Quanto à outra reclamação do Torres, de
que a Bahia não ajuda, pelo contrário, no tempo em que morei lá (e
ainda hoje é assim), a Copene, atual Brasken, mantinha um plano
editorial de não sei quantos livros de poesia, todos os anos, romance e conto,
gratuitos, inclusive o coquetel. Isto mesmo, livro (e bebida, tudo
de fino gosto) de graça, bolinhos de bacalhau inclusos, bastava
comparecer para ganhar. Se alguém lia? Muito pouco, porque eram os
mesmos convidados que se repetiam ao próximo lançamento. Ah tempo
bom! Eu mesmo compareci a não sei quantos. Leitores, sim, cadê os
leitores?!
E, finalmente, um comentário sobre a lista
de bons autores, dos decálogos. Excelente! Complemento com os livros que chamo
«sacerdotais». Bíblias, várias, inclusos os livros deuterocanônicos
e os apócrifos. Também o Corão, cujo exemplar (tradução de Mansur
Chalita) o filósofo e amigo meu, Alexandre Forte, levou emprestado
e, num piscar de olhos, ele me garantiu que o "trocara" no sebo por
um livro não sei lá de quem. Claro que demos grandes gargalhadas em
torno. São os livros fundadores nesta banda do mundo, dita Ocidente.
Não há cultura fora dos livros fundadores. Com um defeito: são de
leitura impossível. Porque se o leitor for religioso, serão lidos
sob o viés da fé, o que é muito ruim, péssimo; se for ateu, sob o viés da
zombaria. Qual a rota de lê-los? Leia-os "de noite".

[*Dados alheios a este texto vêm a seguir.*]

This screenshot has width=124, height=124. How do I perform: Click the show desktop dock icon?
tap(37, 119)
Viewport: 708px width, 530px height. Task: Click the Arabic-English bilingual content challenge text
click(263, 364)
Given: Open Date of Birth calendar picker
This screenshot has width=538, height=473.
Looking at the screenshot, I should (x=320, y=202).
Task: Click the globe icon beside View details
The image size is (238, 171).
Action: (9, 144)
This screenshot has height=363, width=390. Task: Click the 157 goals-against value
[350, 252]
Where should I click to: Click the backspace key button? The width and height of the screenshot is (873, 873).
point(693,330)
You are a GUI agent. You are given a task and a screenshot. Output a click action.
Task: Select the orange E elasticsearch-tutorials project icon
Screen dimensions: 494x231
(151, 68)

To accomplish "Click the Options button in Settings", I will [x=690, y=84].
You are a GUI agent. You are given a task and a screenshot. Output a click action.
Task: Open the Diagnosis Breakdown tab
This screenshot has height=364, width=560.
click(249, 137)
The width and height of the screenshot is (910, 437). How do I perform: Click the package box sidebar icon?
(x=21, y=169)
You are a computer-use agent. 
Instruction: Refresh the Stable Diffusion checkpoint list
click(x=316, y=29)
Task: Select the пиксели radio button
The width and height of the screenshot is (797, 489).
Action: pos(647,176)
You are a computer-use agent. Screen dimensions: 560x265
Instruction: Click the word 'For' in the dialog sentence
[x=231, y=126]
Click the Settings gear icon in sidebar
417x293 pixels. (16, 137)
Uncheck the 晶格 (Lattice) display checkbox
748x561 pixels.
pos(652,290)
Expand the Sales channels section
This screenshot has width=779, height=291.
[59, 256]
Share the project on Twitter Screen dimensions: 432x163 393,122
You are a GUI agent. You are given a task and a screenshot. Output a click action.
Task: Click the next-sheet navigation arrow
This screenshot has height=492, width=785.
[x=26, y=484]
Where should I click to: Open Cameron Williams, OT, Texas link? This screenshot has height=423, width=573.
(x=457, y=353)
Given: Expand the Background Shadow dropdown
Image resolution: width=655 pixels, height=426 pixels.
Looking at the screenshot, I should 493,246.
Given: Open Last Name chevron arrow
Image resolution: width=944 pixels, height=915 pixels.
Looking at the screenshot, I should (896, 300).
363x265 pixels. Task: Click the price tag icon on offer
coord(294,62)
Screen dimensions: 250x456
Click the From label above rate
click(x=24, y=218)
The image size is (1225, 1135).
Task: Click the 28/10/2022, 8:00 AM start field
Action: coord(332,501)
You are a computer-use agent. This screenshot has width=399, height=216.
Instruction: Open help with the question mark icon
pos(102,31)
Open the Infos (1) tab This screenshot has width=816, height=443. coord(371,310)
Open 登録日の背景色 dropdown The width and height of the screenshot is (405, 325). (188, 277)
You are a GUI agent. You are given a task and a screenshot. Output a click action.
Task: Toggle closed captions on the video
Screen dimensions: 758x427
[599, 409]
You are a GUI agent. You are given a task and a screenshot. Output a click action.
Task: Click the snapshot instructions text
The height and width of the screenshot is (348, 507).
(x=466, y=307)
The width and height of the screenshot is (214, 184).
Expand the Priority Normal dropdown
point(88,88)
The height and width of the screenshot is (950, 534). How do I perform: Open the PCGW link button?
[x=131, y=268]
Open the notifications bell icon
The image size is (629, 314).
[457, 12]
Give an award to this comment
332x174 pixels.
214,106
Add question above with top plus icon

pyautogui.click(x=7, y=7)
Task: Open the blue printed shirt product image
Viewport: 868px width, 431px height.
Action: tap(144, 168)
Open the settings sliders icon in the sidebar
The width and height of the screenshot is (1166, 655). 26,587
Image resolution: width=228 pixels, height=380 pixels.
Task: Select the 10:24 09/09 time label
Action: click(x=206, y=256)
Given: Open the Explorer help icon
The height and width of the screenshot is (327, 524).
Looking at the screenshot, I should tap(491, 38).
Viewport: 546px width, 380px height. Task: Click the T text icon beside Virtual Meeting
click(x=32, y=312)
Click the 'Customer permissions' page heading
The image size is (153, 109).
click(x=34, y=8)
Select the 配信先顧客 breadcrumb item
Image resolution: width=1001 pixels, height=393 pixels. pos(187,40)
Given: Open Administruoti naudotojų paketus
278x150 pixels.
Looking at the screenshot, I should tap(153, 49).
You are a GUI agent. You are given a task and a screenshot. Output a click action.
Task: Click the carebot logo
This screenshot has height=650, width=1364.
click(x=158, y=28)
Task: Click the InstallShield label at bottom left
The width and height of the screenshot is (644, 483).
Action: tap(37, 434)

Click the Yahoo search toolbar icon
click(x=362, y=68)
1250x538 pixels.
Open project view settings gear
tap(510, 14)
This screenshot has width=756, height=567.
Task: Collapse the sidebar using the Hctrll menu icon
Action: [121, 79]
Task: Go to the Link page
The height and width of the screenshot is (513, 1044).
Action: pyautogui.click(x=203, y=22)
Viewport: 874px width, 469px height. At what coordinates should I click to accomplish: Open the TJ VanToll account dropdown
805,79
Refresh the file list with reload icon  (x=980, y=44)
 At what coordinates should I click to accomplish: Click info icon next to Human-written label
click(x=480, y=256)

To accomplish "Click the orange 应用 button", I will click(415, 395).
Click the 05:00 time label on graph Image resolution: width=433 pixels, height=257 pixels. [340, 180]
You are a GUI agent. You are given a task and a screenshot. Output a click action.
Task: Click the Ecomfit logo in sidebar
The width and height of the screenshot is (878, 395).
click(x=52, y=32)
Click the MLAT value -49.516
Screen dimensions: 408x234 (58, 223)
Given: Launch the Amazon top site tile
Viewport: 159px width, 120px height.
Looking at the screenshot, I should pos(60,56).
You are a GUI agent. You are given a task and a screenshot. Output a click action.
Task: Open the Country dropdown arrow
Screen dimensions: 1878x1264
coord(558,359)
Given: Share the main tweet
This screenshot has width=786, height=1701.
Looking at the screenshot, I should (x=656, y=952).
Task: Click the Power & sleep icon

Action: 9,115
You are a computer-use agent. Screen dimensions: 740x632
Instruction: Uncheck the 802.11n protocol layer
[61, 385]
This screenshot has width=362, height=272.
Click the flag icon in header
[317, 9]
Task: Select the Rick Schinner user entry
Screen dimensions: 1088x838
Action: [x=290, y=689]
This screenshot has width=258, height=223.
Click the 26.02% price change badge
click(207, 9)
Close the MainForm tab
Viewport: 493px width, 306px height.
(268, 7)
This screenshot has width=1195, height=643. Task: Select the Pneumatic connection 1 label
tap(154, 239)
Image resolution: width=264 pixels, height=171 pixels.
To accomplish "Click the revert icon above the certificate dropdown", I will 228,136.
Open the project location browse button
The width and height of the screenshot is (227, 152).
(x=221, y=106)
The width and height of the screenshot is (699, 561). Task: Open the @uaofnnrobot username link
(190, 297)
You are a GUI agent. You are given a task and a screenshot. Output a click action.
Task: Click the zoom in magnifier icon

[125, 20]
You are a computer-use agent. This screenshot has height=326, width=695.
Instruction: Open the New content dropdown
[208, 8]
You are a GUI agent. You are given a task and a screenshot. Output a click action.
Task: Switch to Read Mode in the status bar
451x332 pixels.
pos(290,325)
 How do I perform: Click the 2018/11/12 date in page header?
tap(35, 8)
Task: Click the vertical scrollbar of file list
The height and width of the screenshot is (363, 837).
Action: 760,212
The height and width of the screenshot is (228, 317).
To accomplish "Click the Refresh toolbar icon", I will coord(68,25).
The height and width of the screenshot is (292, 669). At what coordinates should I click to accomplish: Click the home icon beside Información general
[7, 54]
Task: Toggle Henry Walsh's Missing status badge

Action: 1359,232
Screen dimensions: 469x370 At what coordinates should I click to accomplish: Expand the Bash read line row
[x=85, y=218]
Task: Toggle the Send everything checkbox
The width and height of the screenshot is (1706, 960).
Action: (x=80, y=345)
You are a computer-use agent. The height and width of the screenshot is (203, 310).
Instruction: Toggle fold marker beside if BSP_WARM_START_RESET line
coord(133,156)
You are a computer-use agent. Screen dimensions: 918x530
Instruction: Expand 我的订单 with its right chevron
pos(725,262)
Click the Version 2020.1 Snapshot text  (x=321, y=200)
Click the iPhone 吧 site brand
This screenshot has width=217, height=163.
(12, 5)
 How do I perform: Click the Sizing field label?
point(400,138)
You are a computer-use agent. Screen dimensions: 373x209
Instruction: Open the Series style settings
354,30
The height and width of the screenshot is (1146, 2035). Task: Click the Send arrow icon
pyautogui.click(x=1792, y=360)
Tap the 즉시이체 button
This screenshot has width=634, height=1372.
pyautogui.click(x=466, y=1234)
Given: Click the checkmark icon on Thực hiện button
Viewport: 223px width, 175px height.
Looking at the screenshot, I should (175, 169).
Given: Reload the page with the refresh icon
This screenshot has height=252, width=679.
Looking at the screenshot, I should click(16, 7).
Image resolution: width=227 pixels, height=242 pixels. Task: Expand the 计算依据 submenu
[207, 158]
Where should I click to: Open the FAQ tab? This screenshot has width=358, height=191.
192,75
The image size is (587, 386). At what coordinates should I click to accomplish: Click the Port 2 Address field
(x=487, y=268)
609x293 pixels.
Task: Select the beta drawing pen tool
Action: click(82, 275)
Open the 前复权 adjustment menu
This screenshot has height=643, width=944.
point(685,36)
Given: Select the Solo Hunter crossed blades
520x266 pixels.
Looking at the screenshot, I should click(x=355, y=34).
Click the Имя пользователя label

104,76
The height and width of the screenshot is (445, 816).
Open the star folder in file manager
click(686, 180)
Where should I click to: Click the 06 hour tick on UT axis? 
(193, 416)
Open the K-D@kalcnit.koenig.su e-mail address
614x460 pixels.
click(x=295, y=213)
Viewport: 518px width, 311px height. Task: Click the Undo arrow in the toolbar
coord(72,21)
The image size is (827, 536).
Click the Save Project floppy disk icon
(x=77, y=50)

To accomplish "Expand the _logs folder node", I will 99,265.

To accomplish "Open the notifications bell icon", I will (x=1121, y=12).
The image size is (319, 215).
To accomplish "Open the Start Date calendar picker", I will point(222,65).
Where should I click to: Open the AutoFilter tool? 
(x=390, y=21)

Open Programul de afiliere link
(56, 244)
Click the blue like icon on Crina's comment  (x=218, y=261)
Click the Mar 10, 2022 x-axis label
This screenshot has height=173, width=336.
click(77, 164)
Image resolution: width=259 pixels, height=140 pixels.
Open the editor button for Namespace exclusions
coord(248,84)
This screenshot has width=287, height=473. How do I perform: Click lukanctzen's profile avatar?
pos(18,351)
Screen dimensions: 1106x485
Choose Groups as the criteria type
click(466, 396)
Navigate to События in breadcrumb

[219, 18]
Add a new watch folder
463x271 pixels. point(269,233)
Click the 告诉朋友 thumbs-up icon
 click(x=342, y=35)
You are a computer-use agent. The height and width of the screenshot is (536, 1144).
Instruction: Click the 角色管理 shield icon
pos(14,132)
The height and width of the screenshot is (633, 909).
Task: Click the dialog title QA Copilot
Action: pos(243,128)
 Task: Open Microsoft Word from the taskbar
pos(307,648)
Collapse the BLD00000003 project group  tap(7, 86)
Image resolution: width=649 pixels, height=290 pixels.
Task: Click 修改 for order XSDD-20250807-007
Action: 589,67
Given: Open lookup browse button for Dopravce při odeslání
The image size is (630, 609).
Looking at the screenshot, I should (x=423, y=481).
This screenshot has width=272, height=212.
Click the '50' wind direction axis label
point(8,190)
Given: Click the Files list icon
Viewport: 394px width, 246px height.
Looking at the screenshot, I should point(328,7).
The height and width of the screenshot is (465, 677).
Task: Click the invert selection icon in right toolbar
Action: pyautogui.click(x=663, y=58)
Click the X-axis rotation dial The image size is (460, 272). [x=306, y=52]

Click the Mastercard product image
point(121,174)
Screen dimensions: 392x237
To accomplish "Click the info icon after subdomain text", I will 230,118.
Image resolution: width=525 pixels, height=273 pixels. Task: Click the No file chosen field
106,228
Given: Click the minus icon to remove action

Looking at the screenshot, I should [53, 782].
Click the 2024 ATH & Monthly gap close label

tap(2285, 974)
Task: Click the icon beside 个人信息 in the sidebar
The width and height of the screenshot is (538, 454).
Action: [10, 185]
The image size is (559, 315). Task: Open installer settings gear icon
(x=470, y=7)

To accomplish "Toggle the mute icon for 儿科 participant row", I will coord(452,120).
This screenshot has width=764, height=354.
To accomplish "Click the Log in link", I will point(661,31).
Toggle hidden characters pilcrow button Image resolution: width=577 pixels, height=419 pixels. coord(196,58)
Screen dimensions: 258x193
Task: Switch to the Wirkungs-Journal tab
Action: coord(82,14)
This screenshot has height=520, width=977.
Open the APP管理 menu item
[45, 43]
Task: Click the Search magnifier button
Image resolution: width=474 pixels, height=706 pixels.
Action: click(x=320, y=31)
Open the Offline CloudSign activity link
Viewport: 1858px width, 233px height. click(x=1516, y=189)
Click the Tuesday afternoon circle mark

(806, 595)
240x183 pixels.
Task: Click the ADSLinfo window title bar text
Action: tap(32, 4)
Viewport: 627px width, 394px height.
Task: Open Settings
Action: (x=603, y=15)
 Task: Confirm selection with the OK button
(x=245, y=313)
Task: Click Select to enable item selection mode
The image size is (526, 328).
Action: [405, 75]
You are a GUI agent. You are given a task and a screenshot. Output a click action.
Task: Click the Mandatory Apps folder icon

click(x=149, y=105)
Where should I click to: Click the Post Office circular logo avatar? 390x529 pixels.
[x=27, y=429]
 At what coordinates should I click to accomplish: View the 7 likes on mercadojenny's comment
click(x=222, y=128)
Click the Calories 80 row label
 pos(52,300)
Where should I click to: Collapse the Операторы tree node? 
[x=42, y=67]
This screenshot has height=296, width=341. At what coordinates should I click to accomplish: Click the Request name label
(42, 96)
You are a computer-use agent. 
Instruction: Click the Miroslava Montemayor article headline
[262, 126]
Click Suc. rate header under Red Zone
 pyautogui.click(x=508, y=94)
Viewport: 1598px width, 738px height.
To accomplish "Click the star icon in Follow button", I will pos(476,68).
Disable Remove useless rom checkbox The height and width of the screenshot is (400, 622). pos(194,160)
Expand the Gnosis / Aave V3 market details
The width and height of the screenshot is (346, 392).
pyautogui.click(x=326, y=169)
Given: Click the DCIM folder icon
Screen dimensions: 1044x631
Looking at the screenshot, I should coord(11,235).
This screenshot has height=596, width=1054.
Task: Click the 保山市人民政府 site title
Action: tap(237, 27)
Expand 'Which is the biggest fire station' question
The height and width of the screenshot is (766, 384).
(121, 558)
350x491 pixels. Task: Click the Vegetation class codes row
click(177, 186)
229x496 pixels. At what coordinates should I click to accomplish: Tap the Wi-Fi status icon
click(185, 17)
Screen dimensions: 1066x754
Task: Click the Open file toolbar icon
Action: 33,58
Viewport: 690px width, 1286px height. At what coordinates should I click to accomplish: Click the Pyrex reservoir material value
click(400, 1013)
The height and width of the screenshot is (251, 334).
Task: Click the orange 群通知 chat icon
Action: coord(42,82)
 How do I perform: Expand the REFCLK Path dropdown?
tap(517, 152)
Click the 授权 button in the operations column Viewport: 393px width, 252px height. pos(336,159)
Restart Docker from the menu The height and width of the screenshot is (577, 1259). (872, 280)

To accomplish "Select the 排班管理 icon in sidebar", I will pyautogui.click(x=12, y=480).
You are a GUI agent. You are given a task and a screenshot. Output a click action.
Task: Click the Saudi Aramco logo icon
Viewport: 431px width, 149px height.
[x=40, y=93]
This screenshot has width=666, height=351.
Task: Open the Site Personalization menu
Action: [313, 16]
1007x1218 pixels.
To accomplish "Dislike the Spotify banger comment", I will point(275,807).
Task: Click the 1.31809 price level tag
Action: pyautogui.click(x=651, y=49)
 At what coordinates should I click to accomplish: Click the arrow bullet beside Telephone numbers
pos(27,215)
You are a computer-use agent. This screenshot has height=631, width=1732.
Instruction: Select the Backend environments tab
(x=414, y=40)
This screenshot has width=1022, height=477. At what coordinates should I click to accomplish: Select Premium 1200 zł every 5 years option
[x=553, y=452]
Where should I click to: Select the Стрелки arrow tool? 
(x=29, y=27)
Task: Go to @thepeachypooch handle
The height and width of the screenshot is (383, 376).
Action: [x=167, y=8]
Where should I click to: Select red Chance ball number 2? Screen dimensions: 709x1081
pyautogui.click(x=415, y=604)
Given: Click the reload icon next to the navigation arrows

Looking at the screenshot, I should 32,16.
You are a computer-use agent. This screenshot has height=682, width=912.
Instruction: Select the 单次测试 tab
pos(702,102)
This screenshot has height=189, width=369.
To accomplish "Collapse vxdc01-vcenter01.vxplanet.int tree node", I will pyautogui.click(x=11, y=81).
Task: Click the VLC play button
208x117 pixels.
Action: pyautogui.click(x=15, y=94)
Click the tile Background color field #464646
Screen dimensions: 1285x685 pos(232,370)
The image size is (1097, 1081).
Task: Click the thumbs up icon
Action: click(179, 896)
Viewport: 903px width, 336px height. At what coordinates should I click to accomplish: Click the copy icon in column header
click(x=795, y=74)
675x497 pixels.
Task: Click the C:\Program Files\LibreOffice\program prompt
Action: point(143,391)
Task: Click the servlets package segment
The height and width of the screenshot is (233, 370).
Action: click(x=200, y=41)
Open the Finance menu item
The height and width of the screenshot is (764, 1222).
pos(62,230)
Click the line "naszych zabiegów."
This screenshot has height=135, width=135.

"De dia", em contraponto, leia o Richard Dawkins e seus asseclas,
heresiarcas de nutrida folhagem. Mas isto é assunto para outra
cerveja.
E antes que me esqueça: a ruindade de
Paulo Coelho e os bilhões do mago.
Falo disto na entrevista aos jovens poetas de Goiás, basta clicar na
figura. Pelo contrário, Paulo Coelho é excelente. Ou não é? Veja lá.
Com fundamentação, por favor. Como deve ser.
E, finalmente, ainda na minha lista, outro livro
fundador, sacerdotal também: a obra completa do senhor Chico Pires,
um cantador nordestino nascido na Inglaterra, e seus apóstolos, Bloom, Frye e todo o resto.